READING TEXT:
□ □ □ □ □

Factors that influence credit score and the DIP or AIP.

    1. Credit status – based on type of job (permanent), stability of address, conduct of
    existing mortgage, credit or credit history.
    2. Level of deposit – Again obvious.
    3. Ability to prove income or not.
    4. Existing debts – Many lenders now use affordability as a measure of level of credit
    available. Someone with higher income with corresponding higher levels of other
    debts (credit cards, personal loans) will have lower affordability than another with
    lower income, but also lower debts.
    5. Adverse credit – see below.
    6. Voter’s role – absent from voter’s role scores low on a credit profile. Even if you don’t vote, it is important you are registered on electoral role. It is also very important that you use the correct address for application.. Check address match royal mail address search: http://
    7. Age.

Fast track and Self Certification

You will not be able to do any application on the basis of self certification with no proof of
income. All applicants must prove income before application. No income, no mortgage.

Fast track does not mean self certification. Although a lender may fast track an
application through their internal systems, you must provide valid documents for income and id which will be kept on file for compliance purposes. This is very important as some lenders can ask for documents up to six months after completion. See above for proofs of income acceptable.

Adverse credit.

What to do if you have a poor credit?
Such things as defaults, agreements to pay, CCJs, IVAs and bankruptcy will affect you ability to obtain a mortgage. There are some lenders who may be able to help, so talk to your broker for possible solutions.

Types of adverse credit

    a/ Arrears : when a payment on a credit agreement is missed and have fallen behind.
    b/ Default : notice placed on the credit file by a lender after several months (usually 8) of
    missed payments. Remains in the file as long as the outstanding debt.
    c/ CCJ: usually a result of failing to keep up with the contractual payments and is issued by
    the courts on behalf of the creditor if little or no attempt have been made by the client to
    come to an alternative agreement. Remains in the credit file for 6 years
    Before a CCJ a default notice will be issued.
    d/ IVA : IVA an alternative to bankruptcy and not a quick solution to get out of debt ( as
    advertised by many companies).
    Where the debts are frozen and the courts can agree to allow the client to repay the debt
    over number of years e.g. 5 yrs. Must have unsecured debts of approx £20k.
    You will keep certain assets e.g. house, car.
    e/ Bankruptcy – cannot obtain credit for 6 years. Bankrupts can be discharged now after
    one year.

Checking the credit file.
If in any doubt you should check your credit file and forward to the mortgage adviser before application. Following are two main credit search organisations used by lenders. or
Some lenders nowadays do “soft credit scores”, i.e. do not leave a footprint on credit file, but it is better to know exactly what the issues are, without going through the trouble of submitting an online DIP.

The DIP can give 3 results.

    1. Acceptance.
    2. Straight decline.
    3. Referred to a human to look at.

4. What is a Key Features Document?

Provides a detailed breakdown of the mortgage loan, including fees, charges and other relevant conditions. You should read this document and ensure that you have the mortgage you wanted.

5.Costs and Fees

Picture 8

6. Types of valuations or surveys.

There are three types. The costs increase with each level. The survey is carried out by a lender appointed, but registered surveyor. If you are looking for a higher level survey, you can save money by asking for the same valuer as for the basic to carry out the additional work at the same time.

  1. Basic valuation- the simplest form required by the lender to establish that the property is valued at the purchase price.

□ □ □ □ □

EXTRACTED DATA:
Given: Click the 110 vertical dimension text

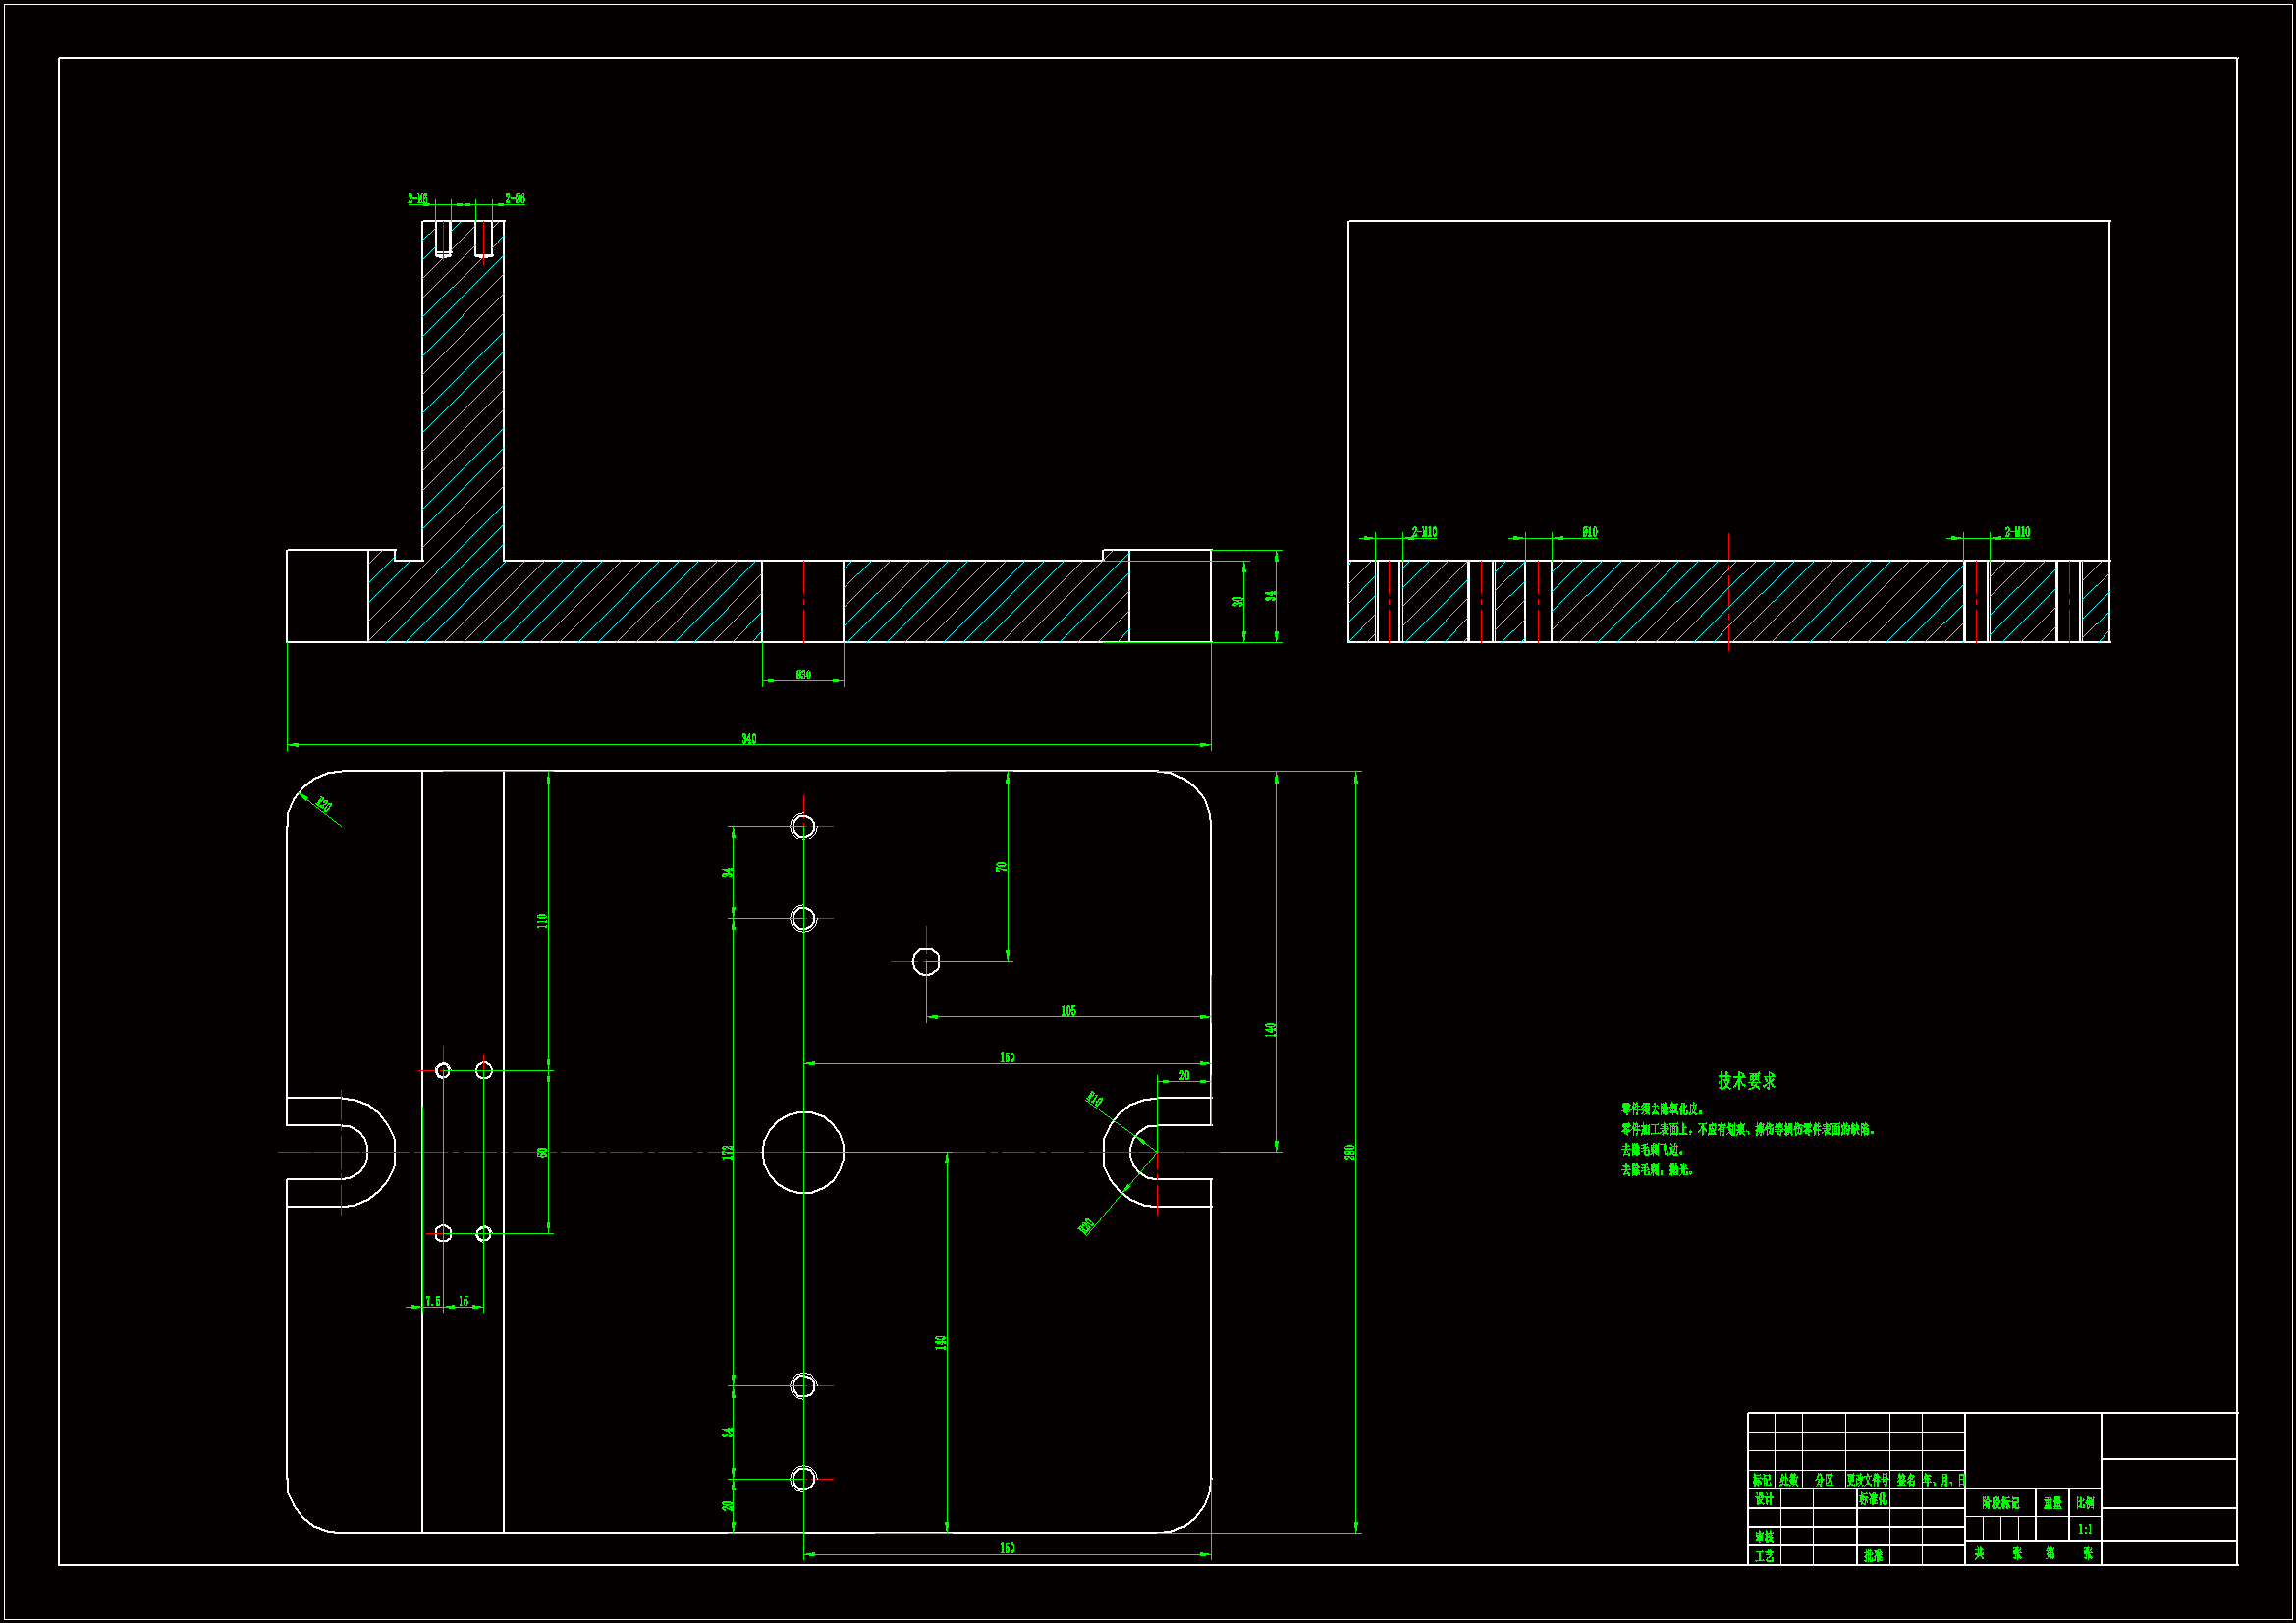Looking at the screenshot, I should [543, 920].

□ □ □ □ □

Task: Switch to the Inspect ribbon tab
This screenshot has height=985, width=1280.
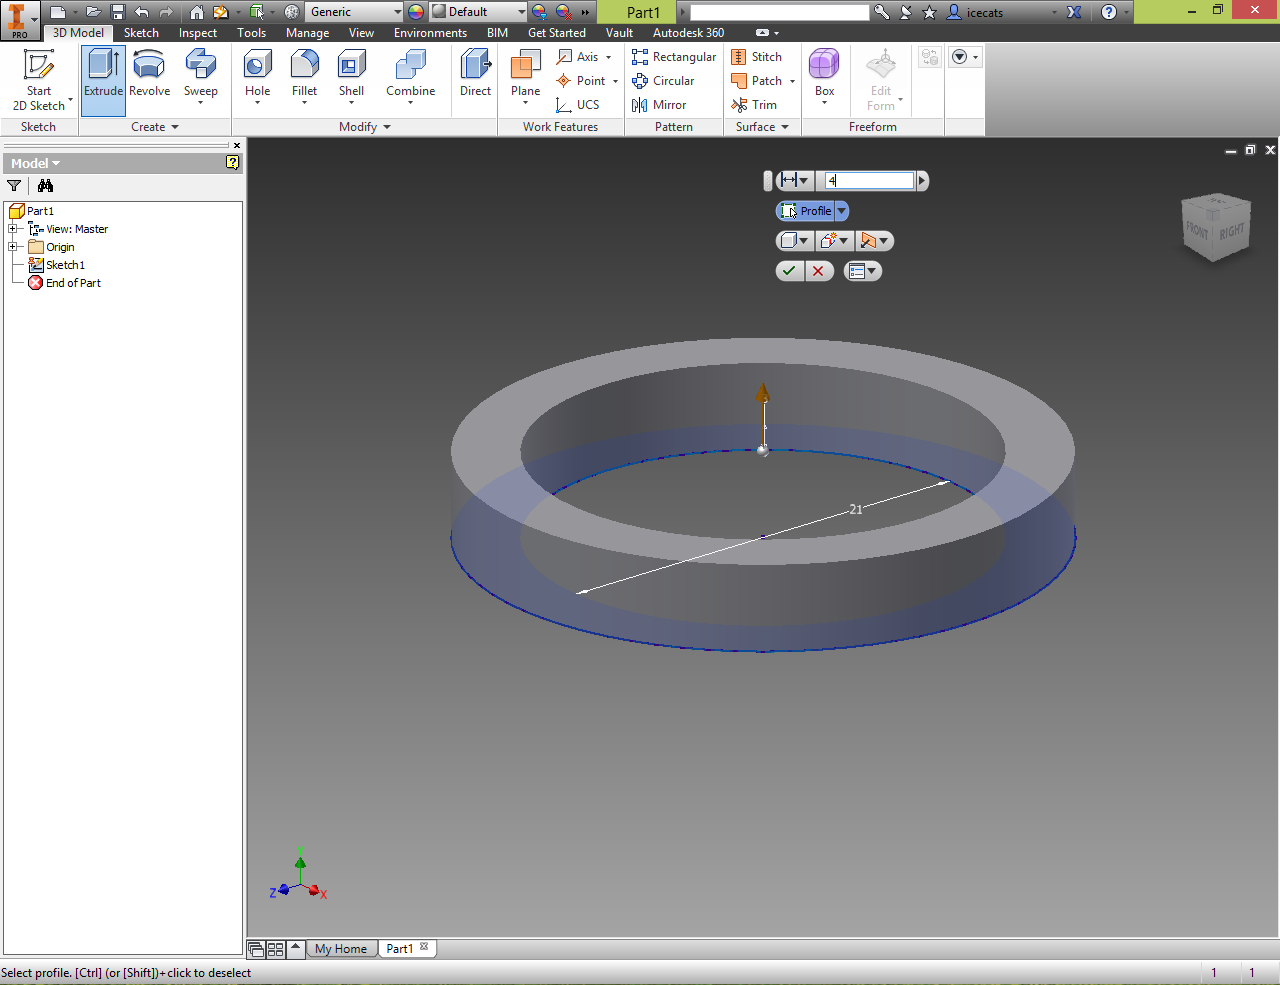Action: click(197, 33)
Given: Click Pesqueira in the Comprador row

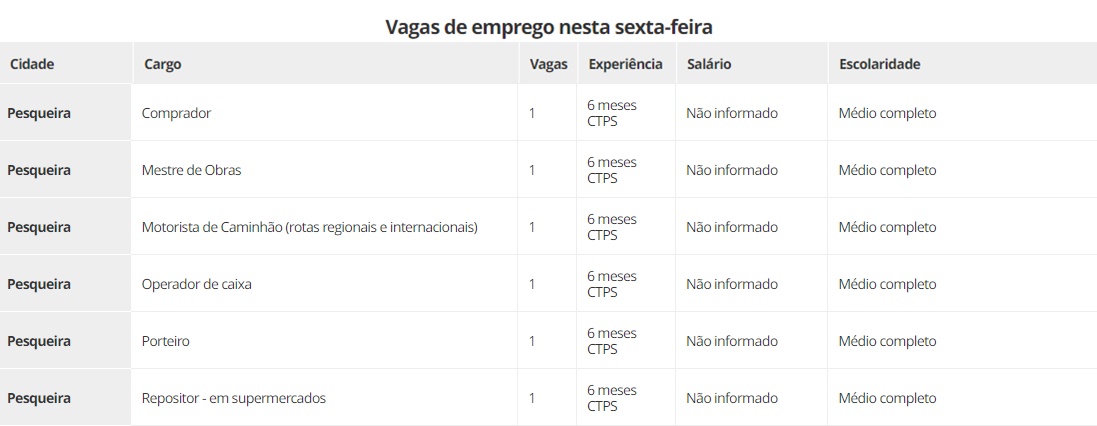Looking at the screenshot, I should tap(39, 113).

□ □ □ □ □

WORK TO DO:
(a) Duplicate the passage of the mortgage text starting with "Checking the credit" and going on through "Key Features Document?".
(b) List the types of adverse credit named in the mortgage text.
The entries were taken from a separate source and are unrelated to the mortgage text.

RESULTS:
(a)
Checking the credit file.
If in any doubt you should check your credit file and forward to the mortgage adviser before application. Following are two main credit search organisations used by lenders. or
Some lenders nowadays do “soft credit scores”, i.e. do not leave a footprint on credit file, but it is better to know exactly what the issues are, without going through the trouble of submitting an online DIP.

The DIP can give 3 results.

    1. Acceptance.
    2. Straight decline.
    3. Referred to a human to look at.

4. What is a Key Features Document?

(b) Arrears, Default, CCJ, IVA, Bankruptcy